Le 3 regole da rispettare per la consociazione delle rose

Se volete migliorare l’aspetto del vostro cespuglio di rose, la cosa migliore da fare è consociare piante amiche delle rose. Ci sono piante che tengono lontani i parassiti, altre che migliorano la qualità del terreno, altre ancora che agiscono a livello estetico… In tutti i casi, però, dovrete rispettare delle regole ben precise per riuscire a ottenere una consociazione di rose che sia un successone.
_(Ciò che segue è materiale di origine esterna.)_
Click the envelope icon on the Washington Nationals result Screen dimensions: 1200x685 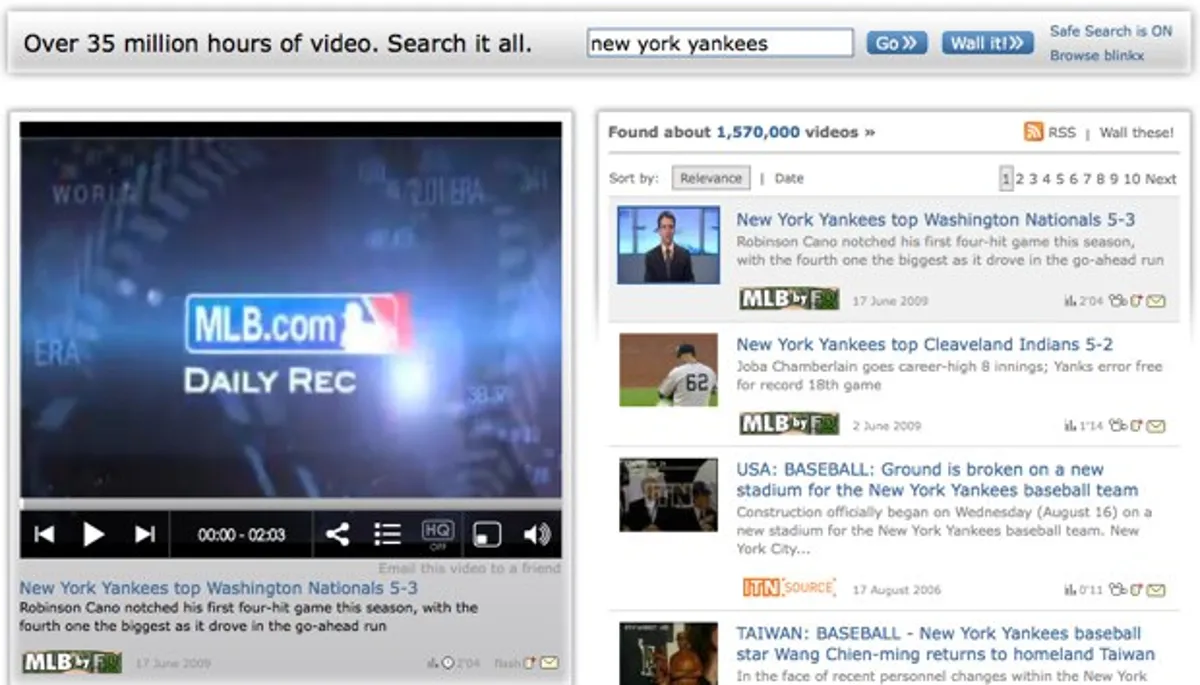1154,300
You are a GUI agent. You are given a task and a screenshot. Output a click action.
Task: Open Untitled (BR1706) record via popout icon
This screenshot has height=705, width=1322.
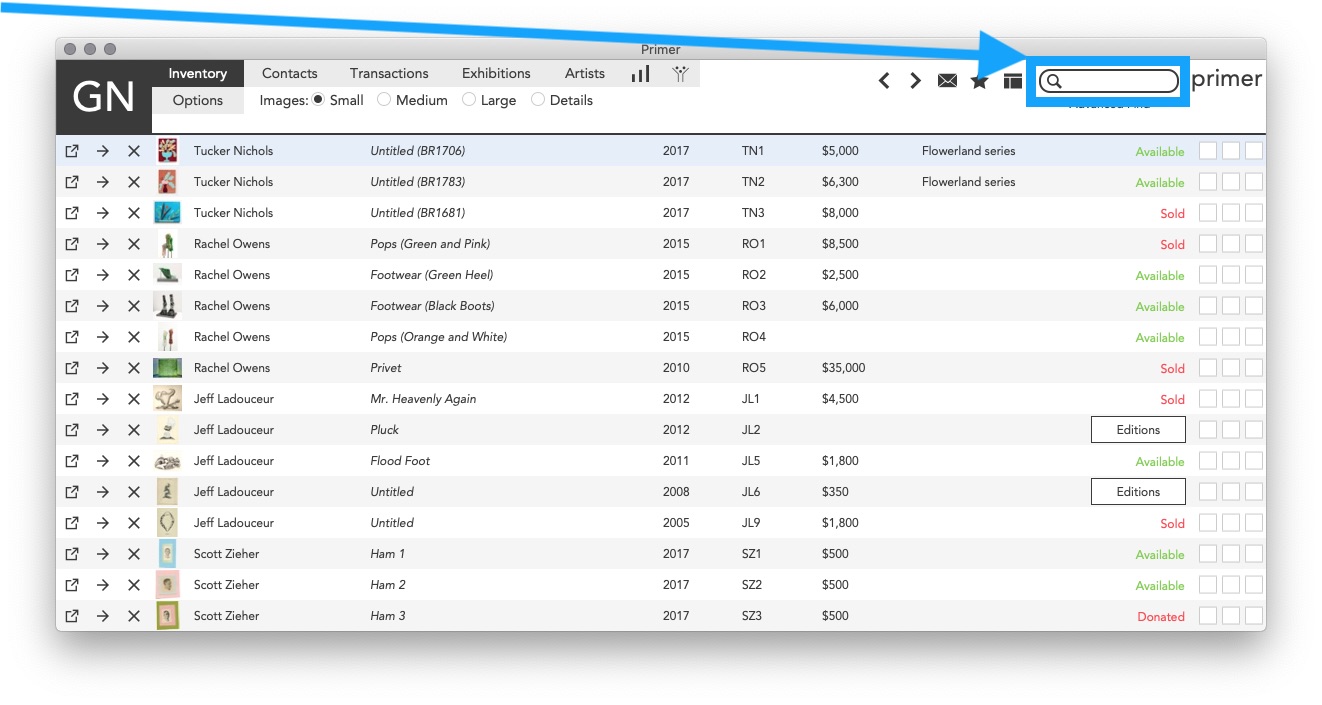point(72,151)
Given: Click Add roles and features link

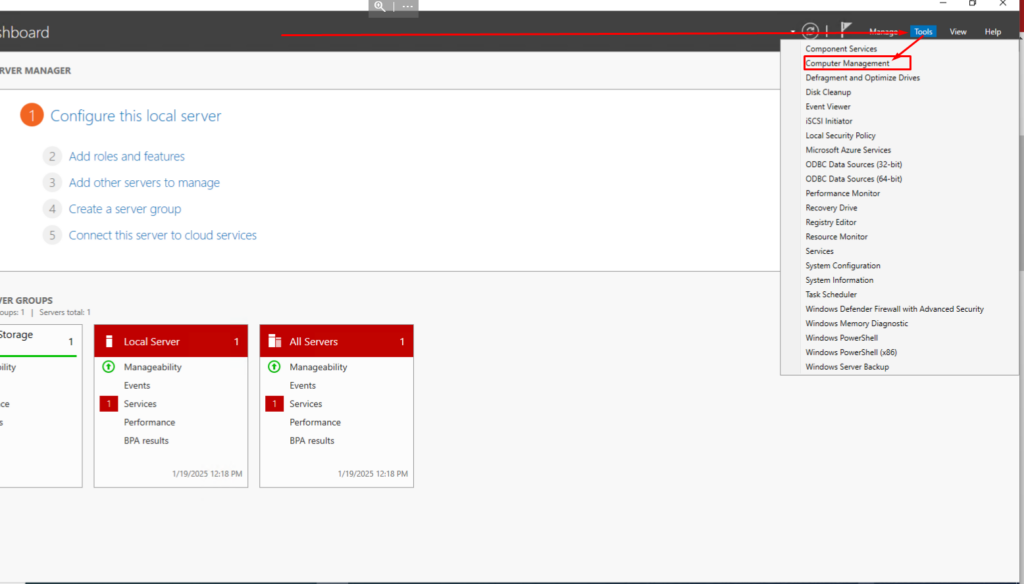Looking at the screenshot, I should tap(126, 156).
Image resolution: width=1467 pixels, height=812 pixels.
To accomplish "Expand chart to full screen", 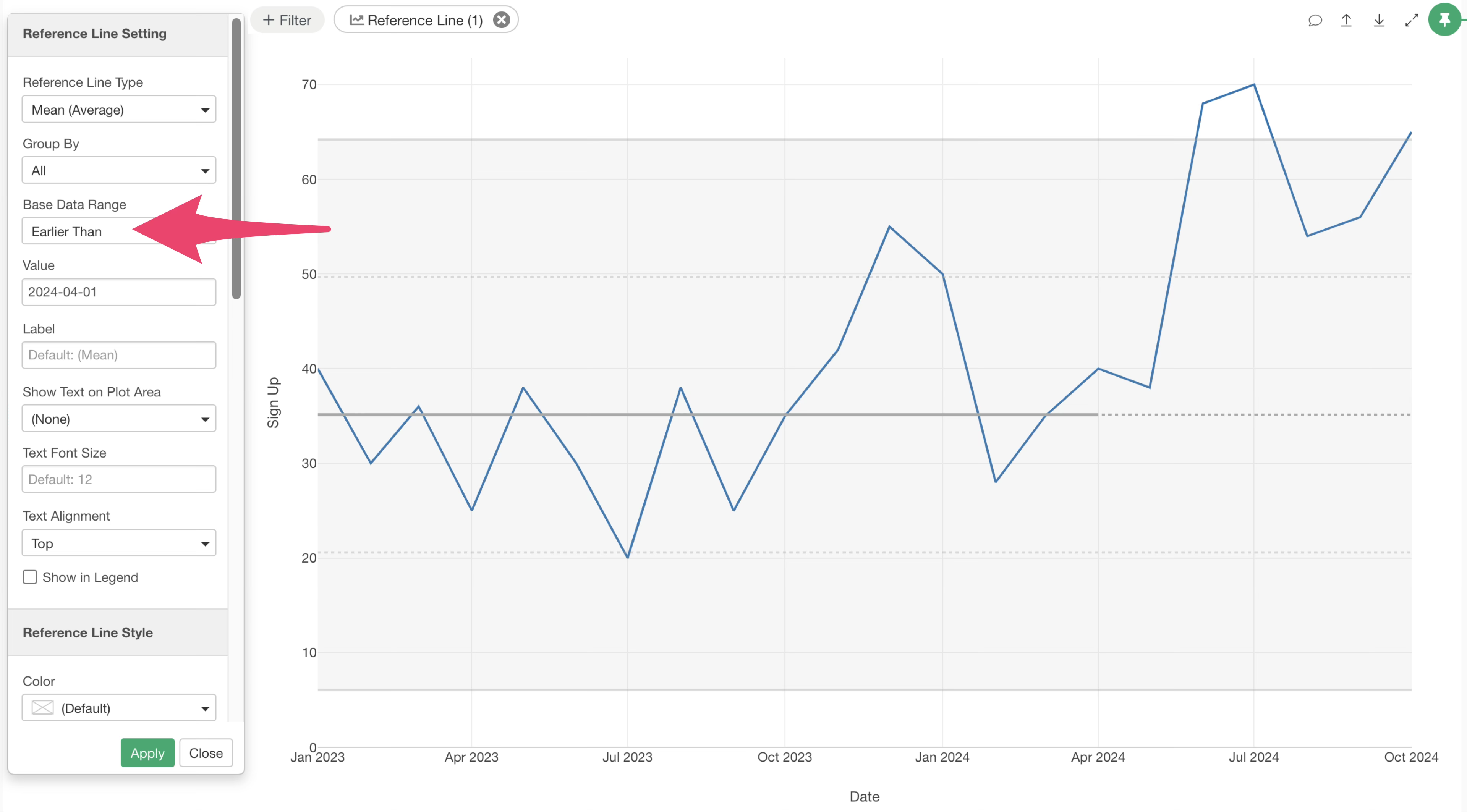I will pyautogui.click(x=1411, y=21).
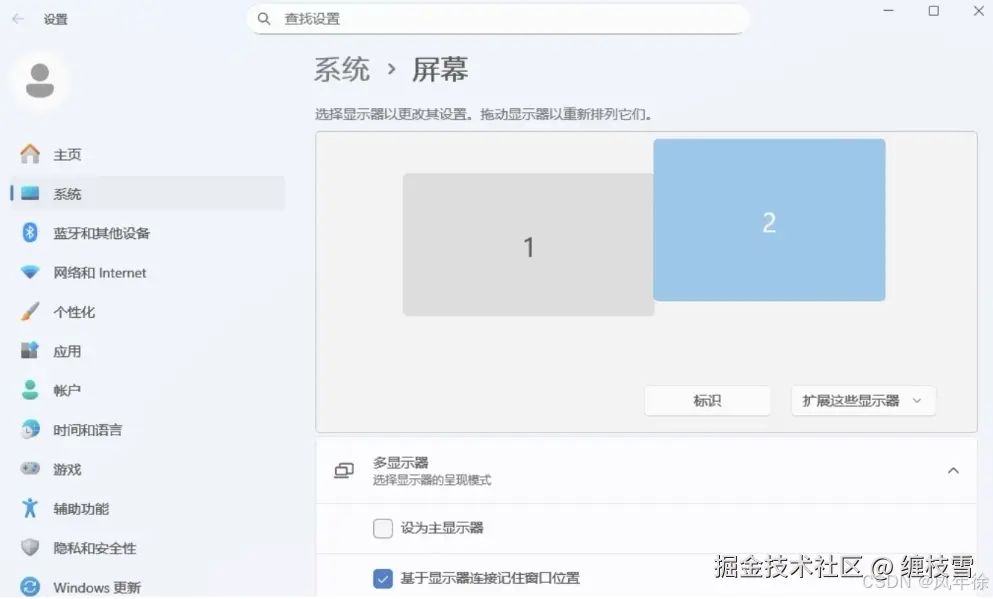The width and height of the screenshot is (993, 599).
Task: Uncheck 基于显示器连接记住窗口位置
Action: coord(383,577)
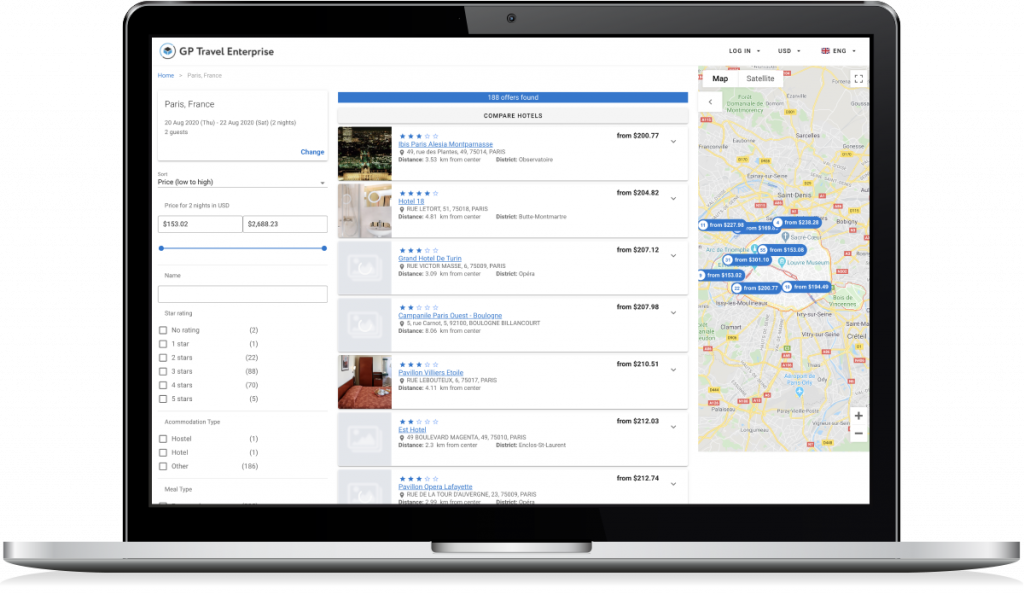Check the No rating filter option
This screenshot has width=1024, height=594.
pos(164,329)
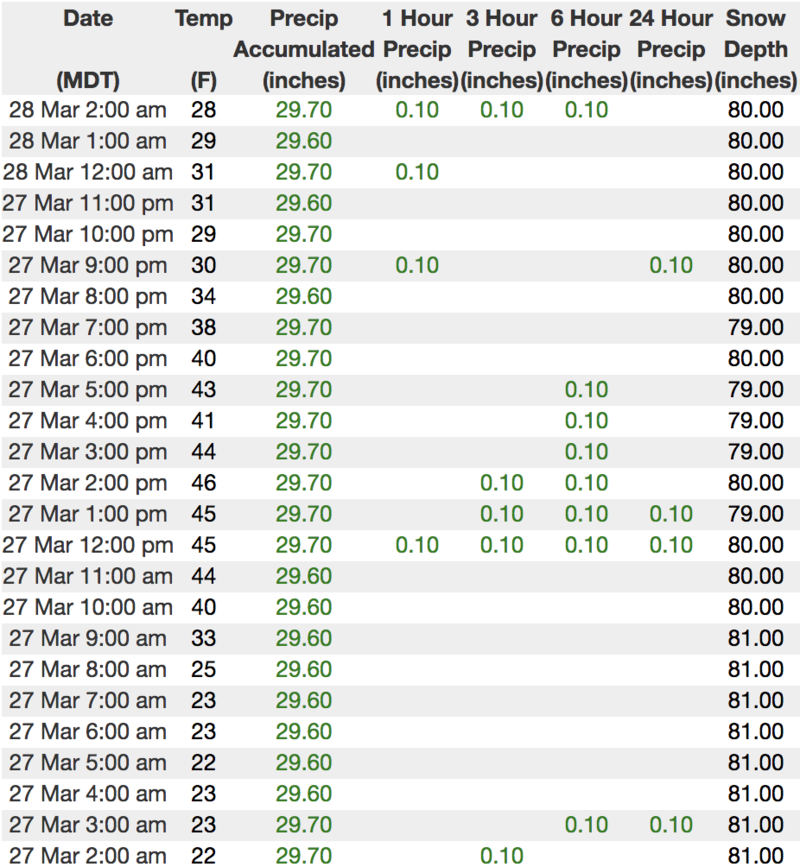
Task: Select the Precip Accumulated column header
Action: point(303,49)
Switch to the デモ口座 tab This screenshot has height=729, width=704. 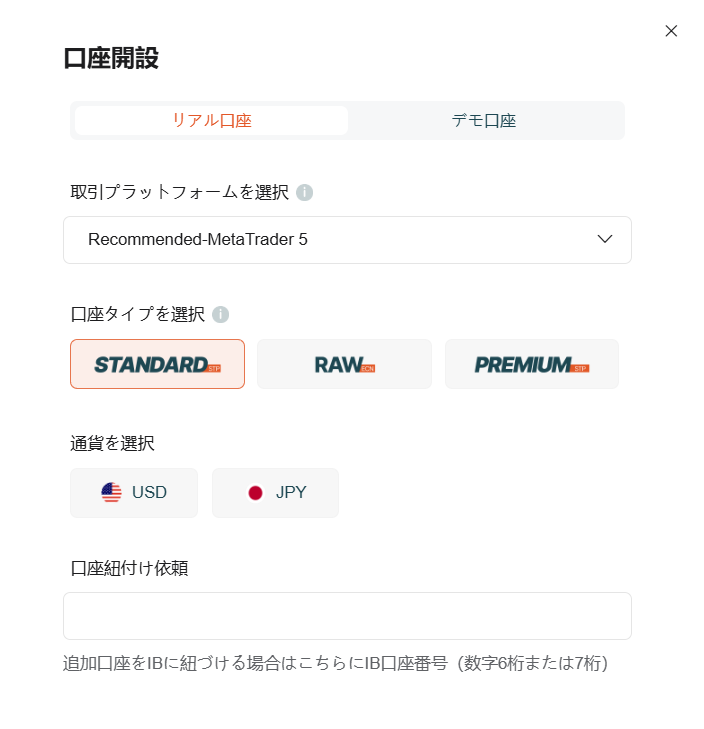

Consociazione delle rose: le regole da rispettare

consociazione rose

La prima regola per quanto riguarda la consociazione delle rose riguarda ovviamente il rispetto delle medesime condizioni di crescita. Bisogna scegliere piante che abbiano le stesse esigenze di coltivazione delle rose, altrimenti la combo non funziona. E questo indipendentemente che stiate scegliendo piante compagne delle rose per migliorarne la salute, la fioritura, per allontanare parassiti, animali nocivi o anche solo per esaltare la bellezza del roseto.

Considerate che le rose crescono meglio in pieno sole, il che vuol dire che dovrete scegliere piante compagne che amino il sole come l’eliotropio, la lavanda o la verbena. Inutile scegliere piante come le felci che, invece, amano l’ombra. Per quanto riguarda il terreno, dovrà essere ben drenante: bisogna evitare in ogni modo il rischio di sviluppare ristagni idrici che causano marciume radicale. E ricordatevi anche che, una volta attecchite, le rose hanno bisogno di innaffiature moderate. In questo caso meglio abbinarle a piante che resistono alla siccità, onde evitare che finiscano col competere per l’acqua.

Seconda regola: concimazione e manutenzione. Affinché le piante compagne possano prosperare vicino alle rose e farle prosperare a loro volta, dovranno avere anche la medesime routine di cura. Per esempio, le rose vogliono fertilizzanti ricchi di fosforo con livelli moderati di azoto: in fin dei conti mirate a una profusione di fiori, non di foglie. Questo vuol dire scegliere piante da fiore che necessitino di altrettanto fosforo.

Occhio anche alla potatura: dovrete potare regolarmente ed eliminare i fiori appassiti sia dalle rose che dalle piante compagne. Questo servirà sia per far continuare la fioritura, sia per ridurre il rischio di malattie.

Roseto

Infine ricordatevi che le rose non amano la competizione. Questo vuol dire che dovrete circondarle con piante non troppo invasive che potrebbero finire col soffocarle. Le piante da consociare dovrebbero essere piantate a minimo 30 centimetri di distanza dalle rose, in modo anche che le radici non finiscano con l’intralciarsi.

Cercate anche di mantenere una buona circolazione dell’aria sia nel cespuglio di rose, sia nelle piante vicine. In questo modo eviterete parassitosi e malattie. Per fare questo basterà eliminare progressivamente steli secchi, malati, rovinati e morti.